October 01, 2008

Henry Hazlitt: Credit Diverts Production

Not that President Bush -- a Harvard MBA, mind you -- knows this. Nor, apparently, does Secretary of the Treasury Henry Paulson, or Chairman of the Federal Reserve Ben Bernanke. And they are not alone.

Truth, however, is difficult to refute.

Henry Hazlitt begins chapter VI of his Economics In One Lesson with a simple assertion:

Government "encouragement" to business is sometimes as much to be feared as government hostility.
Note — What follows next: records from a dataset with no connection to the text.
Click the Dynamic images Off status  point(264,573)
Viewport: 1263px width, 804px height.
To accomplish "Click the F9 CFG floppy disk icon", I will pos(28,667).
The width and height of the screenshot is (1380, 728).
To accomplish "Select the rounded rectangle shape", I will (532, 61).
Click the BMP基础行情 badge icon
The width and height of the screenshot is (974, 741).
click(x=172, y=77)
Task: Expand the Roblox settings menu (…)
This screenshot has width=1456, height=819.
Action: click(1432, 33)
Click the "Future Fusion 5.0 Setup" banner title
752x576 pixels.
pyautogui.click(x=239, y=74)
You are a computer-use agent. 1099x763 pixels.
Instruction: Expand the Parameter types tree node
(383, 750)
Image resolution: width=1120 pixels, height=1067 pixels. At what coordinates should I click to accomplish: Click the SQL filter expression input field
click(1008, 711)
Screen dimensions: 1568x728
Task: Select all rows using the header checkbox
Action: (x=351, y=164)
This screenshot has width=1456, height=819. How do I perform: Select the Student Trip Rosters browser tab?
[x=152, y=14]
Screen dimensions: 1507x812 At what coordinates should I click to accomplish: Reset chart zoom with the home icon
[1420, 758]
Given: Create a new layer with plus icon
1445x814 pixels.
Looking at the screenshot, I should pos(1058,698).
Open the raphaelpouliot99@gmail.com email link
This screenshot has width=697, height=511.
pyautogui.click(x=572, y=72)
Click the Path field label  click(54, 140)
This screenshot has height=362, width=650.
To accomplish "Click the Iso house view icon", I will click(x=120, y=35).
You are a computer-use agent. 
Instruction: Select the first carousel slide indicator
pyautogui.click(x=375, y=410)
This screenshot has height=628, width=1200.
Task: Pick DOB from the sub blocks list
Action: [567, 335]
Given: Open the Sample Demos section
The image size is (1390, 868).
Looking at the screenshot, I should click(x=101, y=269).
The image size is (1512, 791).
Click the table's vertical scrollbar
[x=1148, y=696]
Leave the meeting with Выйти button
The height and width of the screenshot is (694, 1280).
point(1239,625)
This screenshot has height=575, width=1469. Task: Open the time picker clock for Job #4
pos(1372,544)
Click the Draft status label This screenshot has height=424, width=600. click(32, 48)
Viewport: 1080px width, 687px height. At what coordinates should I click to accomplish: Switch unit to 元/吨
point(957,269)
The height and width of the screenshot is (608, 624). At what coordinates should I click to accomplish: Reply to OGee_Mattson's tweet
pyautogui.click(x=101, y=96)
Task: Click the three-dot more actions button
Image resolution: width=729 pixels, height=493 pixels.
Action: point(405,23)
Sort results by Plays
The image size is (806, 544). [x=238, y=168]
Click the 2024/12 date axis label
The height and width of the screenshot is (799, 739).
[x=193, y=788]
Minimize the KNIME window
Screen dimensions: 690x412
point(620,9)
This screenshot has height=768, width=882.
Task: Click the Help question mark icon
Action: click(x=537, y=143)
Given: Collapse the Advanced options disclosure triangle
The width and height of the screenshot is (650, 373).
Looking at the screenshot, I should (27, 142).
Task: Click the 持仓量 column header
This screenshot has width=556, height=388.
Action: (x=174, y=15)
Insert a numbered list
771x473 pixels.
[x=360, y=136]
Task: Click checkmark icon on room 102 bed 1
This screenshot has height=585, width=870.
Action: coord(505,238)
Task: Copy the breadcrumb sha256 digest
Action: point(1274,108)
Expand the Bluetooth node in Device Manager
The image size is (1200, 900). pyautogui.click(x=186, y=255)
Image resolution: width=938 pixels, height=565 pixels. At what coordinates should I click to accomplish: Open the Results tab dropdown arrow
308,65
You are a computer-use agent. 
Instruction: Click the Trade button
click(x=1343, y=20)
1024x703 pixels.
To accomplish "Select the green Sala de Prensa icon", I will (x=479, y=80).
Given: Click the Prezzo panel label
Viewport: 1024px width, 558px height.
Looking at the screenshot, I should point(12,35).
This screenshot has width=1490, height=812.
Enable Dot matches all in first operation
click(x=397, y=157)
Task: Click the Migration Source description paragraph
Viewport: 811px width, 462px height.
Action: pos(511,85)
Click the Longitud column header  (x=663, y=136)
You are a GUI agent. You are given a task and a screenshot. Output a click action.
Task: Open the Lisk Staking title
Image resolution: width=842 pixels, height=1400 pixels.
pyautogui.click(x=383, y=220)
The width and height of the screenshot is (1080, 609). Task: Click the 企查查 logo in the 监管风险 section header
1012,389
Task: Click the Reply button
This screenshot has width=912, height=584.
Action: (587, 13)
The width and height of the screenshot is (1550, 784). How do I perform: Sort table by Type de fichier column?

This supposed encouragement often takes the form of a direct grant of government credit or a guarantee of government loans.

It is well worth reading Hazlitt's 1946 classic, available online here, and here.

I highly recommend buying a copy, because you'll want to highlight passages and make notes in the margins.

A lot.

But Henry Hazlitt deserves to have the last word. "The government," he writes, "never lends or gives anything to business that it does not take away from business." Ah, so true, and:

In any case, the net result of government credit has not been to increase the amount of wealth produced by the community but to reduce it, because the available real capital (consisting of actual farms, tractors, etc.) has been placed in the hands of the less efficient borrowers rather than in the hands of the more efficient and trustworthy.

Too bad we can't put fish hooks, gold coins, and canned beans and tuna in our 401(k) accounts. We're gonna need 'em.